Esta es una pregunta sin una respuesta perfecta. Solo menos insoportable. Quien ha vivido con una mascota sabe que llega un punto en que ya no hablamos solo de un "animal de compañía". Se convierte en un miembro de la familia. Rutinas diarias, lenguajes compartidos, pequeños hábitos. La presencia de nuestra mascota a menudo se siente más natural que la de muchas personas. Y cuando esa presencia se tambalea —por enfermedad, dolor o deterioro—, nos aferramos desesperadamente a cualquier esperanza.

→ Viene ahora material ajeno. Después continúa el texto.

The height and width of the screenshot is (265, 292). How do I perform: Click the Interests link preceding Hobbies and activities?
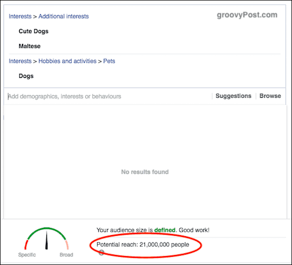click(20, 61)
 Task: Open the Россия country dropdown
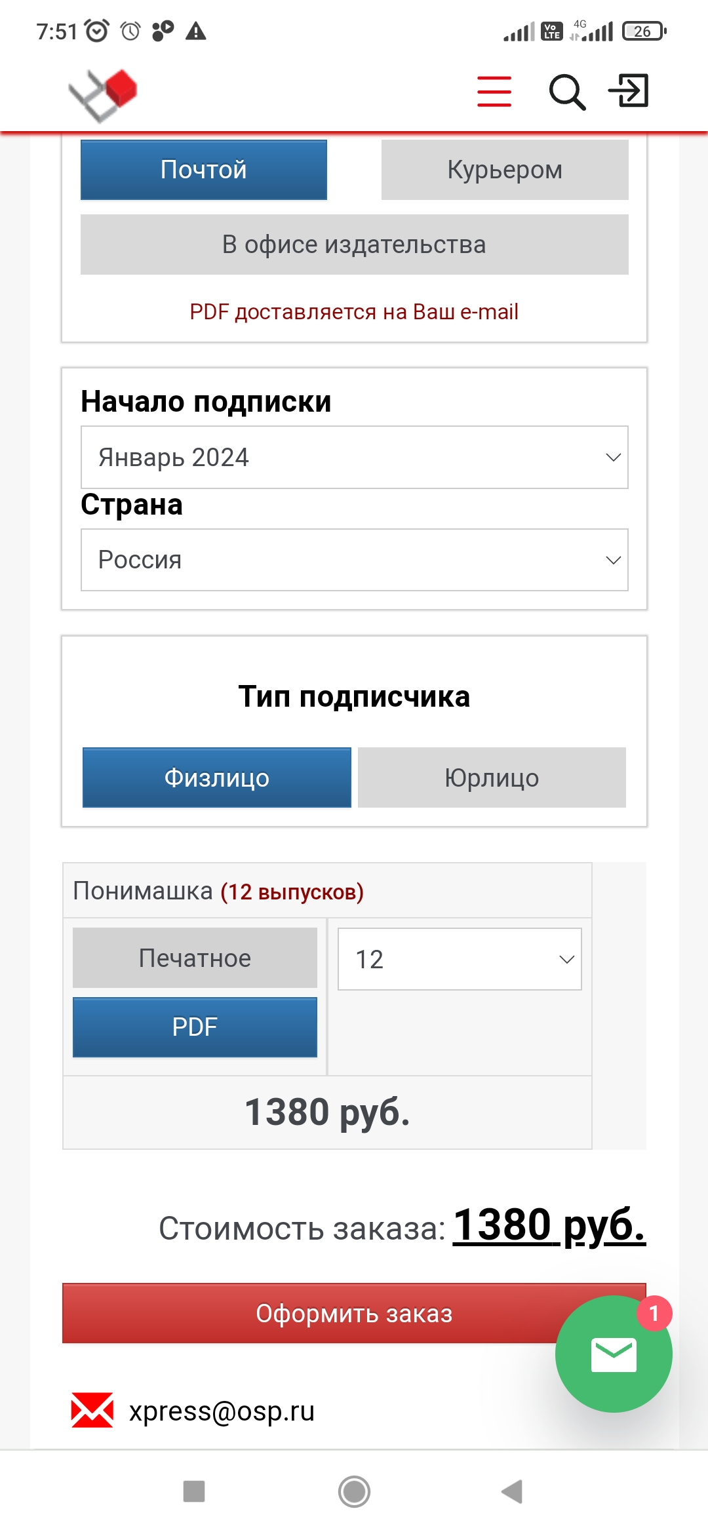click(354, 560)
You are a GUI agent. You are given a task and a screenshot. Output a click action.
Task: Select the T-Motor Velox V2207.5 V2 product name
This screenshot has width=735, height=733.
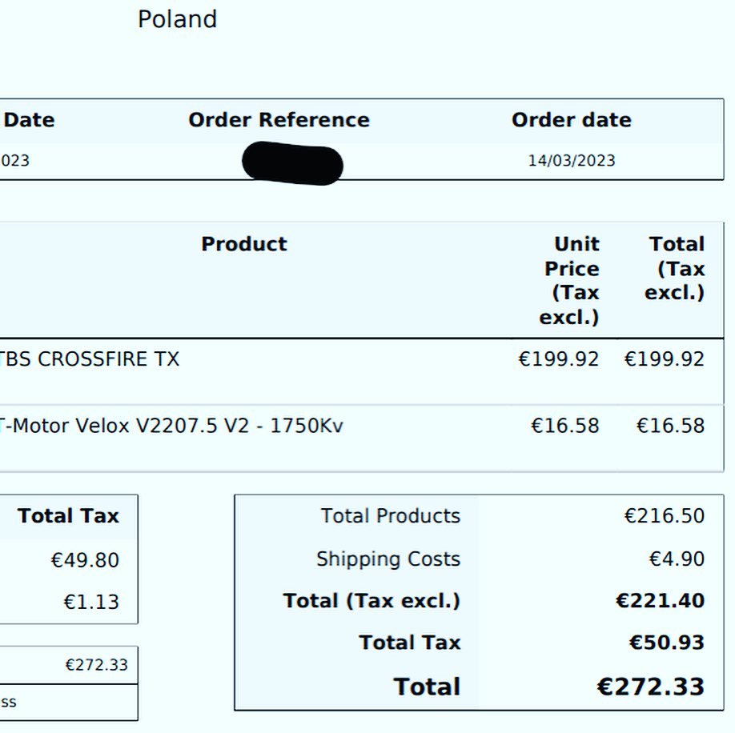[x=171, y=426]
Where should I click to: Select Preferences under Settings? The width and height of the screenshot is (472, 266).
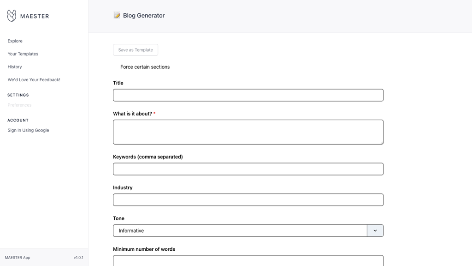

Yo también tuve una mascota que tuve que dejar ir. Mi gato lo adopté cachorro en un refugio. Tenía once años cuando sus enfermedades congénitas finalmente lo alcanzaron. Por supuesto, no fue de un día para otro. Fue un proceso largo. Medicamentos, controles, tratamientos y, claro, mucha esperanza.
Pero llegó un momento en que vi que solo sufría. Noté que estaba más cansado, jugaba menos y ya no saltaba a su lugar favorito con la misma facilidad. Lo más duro fue cuando empecé a ver que incluso me tenía miedo.
Porque él no entendía que yo intentaba ayudar. No sabía que la pastilla que le ponía en la boca era para él. Que el tratamiento incómodo era para que se sintiera mejor. Solo sentía que una y otra vez lo ponía en situaciones dolorosas y aterradoras. Y yo era quien lo llevaba a esos momentos.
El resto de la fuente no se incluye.